┌─ EXERCISE DATA

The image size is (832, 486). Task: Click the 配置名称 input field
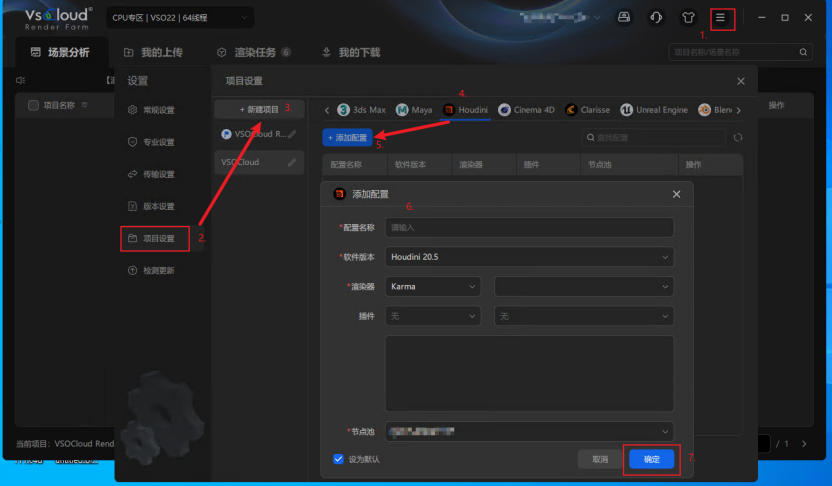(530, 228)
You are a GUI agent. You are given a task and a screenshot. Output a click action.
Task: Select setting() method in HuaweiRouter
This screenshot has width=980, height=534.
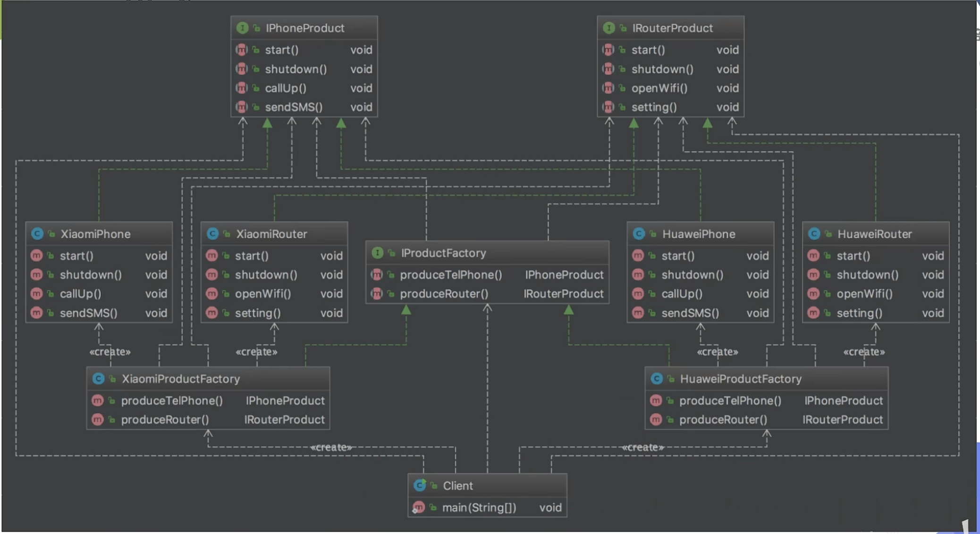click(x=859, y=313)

└─
┌─ EXERCISE DATA

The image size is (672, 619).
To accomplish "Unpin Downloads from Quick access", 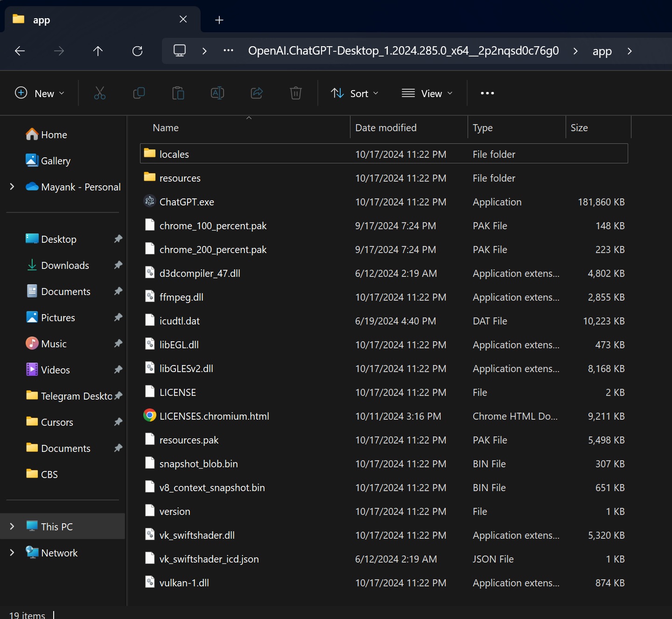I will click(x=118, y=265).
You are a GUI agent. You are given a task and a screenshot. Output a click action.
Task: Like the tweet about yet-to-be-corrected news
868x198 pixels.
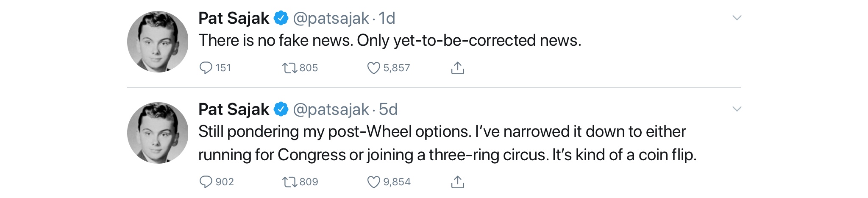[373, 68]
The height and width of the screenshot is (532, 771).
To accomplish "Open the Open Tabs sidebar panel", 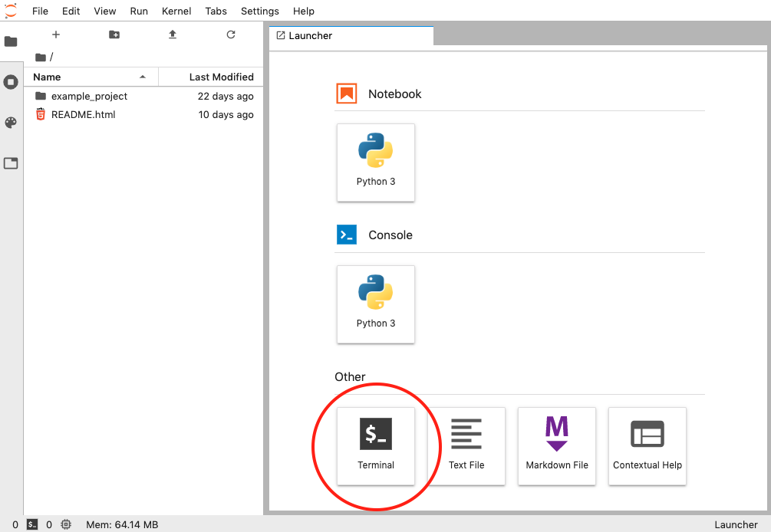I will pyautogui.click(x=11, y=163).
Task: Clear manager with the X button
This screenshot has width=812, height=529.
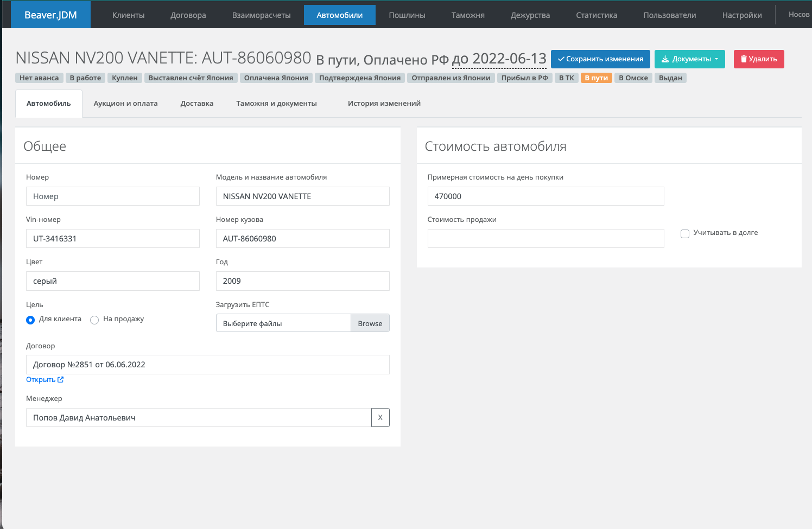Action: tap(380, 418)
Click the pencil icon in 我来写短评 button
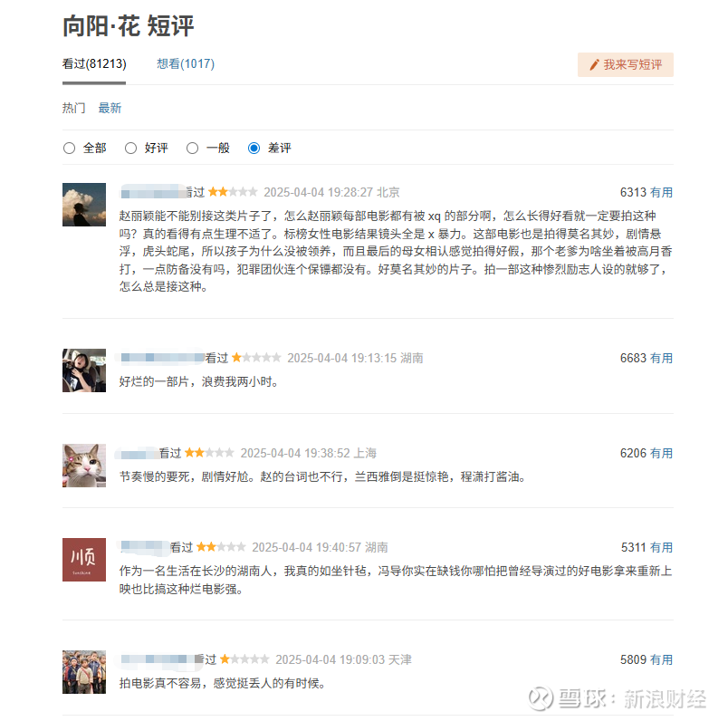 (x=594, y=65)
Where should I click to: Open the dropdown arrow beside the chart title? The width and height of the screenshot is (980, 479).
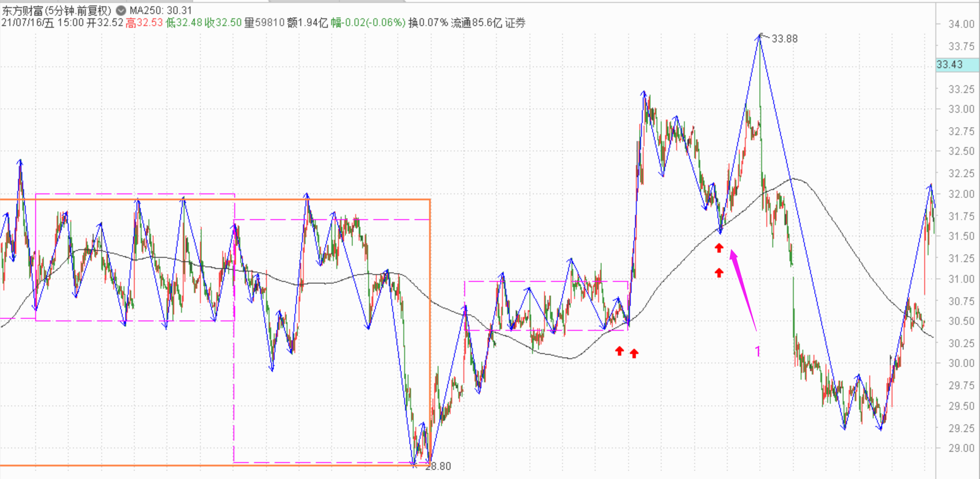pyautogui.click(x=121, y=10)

└─

Identify every line in the data above that contains the string "button", treating case as significant, and copy each of those lines in full.

FULL RESPONSE
Task: Clear manager with the X button
Click the pencil icon in 我来写短评 button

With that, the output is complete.